**Problem statement**.
Rewrite everything from the start of the records down through the line containing "tap(1492, 45)" as a numbered list, leaving out blank lines.

**Source records**.
— begin —

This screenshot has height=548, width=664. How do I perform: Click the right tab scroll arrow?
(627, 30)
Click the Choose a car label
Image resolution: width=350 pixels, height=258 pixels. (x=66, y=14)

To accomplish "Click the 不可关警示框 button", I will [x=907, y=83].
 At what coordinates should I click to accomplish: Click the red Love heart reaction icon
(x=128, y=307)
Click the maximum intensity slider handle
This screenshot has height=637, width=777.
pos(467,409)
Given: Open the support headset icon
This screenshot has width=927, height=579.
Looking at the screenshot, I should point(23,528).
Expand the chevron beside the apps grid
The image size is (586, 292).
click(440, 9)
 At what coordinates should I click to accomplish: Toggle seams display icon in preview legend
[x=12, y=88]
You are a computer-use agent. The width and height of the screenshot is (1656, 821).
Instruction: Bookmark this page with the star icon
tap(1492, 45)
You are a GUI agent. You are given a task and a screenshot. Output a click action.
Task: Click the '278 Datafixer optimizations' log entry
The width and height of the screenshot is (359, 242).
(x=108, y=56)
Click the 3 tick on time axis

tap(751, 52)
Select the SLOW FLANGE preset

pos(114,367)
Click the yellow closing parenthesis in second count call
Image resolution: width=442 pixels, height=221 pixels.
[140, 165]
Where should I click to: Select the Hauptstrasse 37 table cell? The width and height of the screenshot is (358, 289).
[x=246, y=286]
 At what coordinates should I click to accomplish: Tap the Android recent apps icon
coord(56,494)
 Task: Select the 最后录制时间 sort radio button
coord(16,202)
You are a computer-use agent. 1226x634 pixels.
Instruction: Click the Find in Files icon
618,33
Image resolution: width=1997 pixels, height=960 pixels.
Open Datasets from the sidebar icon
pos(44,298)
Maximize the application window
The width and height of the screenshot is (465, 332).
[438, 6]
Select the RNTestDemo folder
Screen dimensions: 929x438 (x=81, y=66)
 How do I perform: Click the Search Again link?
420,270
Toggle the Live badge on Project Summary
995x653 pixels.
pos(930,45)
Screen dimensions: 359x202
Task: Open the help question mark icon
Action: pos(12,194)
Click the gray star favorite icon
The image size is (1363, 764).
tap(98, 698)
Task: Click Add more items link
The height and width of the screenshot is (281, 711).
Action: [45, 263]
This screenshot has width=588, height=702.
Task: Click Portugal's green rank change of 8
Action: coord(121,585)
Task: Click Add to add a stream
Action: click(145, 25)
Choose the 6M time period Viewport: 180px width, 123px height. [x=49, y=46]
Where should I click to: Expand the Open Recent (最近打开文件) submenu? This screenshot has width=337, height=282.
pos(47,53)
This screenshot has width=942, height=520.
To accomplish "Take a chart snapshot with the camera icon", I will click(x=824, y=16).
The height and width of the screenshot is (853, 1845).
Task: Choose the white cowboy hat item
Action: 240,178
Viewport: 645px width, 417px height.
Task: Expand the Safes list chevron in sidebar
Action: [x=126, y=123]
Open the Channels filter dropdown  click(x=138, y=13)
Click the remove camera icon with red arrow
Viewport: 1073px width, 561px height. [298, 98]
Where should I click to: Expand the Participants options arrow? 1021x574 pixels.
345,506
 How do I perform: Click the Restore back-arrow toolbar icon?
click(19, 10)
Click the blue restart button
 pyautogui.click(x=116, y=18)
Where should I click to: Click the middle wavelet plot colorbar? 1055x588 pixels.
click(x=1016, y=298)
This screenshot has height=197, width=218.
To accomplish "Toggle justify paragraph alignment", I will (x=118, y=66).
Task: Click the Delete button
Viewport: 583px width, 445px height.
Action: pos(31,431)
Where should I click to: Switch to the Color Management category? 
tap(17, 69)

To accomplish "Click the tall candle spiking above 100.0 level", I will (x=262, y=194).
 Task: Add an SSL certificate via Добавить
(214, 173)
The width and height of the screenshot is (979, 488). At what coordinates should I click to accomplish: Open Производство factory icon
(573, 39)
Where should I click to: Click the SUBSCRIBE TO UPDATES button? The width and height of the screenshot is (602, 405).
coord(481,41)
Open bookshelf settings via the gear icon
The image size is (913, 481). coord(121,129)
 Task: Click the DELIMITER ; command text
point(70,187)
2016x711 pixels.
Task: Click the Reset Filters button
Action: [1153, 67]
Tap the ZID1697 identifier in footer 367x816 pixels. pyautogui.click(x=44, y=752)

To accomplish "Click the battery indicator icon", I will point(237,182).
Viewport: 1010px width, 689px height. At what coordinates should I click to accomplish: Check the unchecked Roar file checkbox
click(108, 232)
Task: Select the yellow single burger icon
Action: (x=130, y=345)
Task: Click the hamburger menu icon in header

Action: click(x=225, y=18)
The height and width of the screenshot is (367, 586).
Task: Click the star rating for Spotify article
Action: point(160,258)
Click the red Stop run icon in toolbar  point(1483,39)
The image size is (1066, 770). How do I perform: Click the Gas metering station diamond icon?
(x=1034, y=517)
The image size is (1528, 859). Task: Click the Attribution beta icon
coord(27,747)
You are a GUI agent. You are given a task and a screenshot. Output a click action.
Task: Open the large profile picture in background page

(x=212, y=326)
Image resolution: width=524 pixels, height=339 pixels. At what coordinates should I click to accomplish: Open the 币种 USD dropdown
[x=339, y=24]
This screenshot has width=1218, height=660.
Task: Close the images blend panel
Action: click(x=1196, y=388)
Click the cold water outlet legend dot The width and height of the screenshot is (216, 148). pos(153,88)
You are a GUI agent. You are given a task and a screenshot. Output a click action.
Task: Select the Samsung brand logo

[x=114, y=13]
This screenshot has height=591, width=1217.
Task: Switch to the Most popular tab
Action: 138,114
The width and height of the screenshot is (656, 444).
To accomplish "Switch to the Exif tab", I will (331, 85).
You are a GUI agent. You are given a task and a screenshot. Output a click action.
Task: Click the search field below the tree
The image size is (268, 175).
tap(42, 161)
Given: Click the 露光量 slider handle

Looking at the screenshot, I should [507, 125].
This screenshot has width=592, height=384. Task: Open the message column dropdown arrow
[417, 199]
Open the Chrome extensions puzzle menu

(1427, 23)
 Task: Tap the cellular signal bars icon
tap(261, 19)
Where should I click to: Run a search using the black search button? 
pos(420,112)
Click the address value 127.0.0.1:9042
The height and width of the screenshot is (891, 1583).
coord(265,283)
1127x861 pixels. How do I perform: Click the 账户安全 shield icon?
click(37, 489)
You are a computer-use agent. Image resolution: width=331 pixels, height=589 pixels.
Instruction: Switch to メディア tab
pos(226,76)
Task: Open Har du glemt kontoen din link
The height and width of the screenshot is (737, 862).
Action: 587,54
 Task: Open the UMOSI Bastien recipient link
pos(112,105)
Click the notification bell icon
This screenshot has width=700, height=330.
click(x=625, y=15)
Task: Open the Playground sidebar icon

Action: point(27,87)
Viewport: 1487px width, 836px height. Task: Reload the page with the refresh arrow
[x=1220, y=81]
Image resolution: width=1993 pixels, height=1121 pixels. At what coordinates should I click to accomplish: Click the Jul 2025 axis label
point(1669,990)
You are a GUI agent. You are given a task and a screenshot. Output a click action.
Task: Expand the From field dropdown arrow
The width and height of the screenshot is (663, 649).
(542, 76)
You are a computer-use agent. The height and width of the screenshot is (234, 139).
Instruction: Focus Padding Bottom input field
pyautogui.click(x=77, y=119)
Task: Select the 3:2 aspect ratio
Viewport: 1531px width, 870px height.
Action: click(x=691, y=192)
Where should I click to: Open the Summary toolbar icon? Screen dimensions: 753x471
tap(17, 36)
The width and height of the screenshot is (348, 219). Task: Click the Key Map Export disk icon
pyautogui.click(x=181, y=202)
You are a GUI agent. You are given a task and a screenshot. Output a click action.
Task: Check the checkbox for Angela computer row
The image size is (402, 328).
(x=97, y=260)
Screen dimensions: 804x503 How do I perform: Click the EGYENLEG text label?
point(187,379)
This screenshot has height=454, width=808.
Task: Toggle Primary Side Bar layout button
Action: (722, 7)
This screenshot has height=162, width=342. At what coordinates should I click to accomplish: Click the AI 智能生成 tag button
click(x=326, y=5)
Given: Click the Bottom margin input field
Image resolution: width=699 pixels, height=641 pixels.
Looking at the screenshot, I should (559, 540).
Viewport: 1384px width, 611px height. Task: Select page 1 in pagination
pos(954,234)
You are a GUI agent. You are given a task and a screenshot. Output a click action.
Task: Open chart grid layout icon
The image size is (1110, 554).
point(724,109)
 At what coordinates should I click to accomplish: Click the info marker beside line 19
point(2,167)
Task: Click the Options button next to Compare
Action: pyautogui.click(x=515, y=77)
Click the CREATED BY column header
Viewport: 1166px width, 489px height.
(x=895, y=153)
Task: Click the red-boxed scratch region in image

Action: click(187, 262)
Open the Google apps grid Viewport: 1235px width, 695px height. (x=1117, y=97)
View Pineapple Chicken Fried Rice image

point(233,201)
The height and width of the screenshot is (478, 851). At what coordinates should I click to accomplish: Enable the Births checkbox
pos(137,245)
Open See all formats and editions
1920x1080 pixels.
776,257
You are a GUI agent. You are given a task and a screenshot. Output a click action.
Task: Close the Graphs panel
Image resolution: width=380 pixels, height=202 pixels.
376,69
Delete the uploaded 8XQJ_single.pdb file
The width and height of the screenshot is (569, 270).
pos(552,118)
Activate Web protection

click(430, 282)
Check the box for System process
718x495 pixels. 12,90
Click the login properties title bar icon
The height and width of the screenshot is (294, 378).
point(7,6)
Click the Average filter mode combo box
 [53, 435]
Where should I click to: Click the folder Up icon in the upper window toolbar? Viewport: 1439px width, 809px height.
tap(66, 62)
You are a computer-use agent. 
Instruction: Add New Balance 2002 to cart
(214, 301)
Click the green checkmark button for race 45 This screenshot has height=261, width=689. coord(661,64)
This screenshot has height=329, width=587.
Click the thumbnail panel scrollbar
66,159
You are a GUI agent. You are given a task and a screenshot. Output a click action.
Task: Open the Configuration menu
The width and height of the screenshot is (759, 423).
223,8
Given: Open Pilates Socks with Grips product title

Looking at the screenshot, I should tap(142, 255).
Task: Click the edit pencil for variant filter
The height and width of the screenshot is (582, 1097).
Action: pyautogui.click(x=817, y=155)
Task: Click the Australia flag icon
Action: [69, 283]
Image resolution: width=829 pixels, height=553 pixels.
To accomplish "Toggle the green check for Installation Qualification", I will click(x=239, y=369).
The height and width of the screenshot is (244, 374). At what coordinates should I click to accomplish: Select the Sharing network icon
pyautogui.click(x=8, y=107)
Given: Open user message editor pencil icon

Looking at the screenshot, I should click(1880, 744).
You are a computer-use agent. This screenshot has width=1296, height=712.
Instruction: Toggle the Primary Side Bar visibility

— end —

**Written response**.
1. This screenshot has height=548, width=664. How do I perform: Click the right tab scroll arrow?
2. (627, 30)
3. Click the Choose a car label
4. Image resolution: width=350 pixels, height=258 pixels. (x=66, y=14)
5. To accomplish "Click the 不可关警示框 button", I will [x=907, y=83].
6.  At what coordinates should I click to accomplish: Click the red Love heart reaction icon
7. (x=128, y=307)
8. Click the maximum intensity slider handle
9. This screenshot has height=637, width=777.
10. pos(467,409)
11. Given: Open the support headset icon
12. This screenshot has width=927, height=579.
13. Looking at the screenshot, I should point(23,528).
14. Expand the chevron beside the apps grid
15. The image size is (586, 292).
16. click(440, 9)
17.  At what coordinates should I click to accomplish: Toggle seams display icon in preview legend
18. [x=12, y=88]
19. You are a computer-use agent. The width and height of the screenshot is (1656, 821).
20. Instruction: Bookmark this page with the star icon
21. tap(1492, 45)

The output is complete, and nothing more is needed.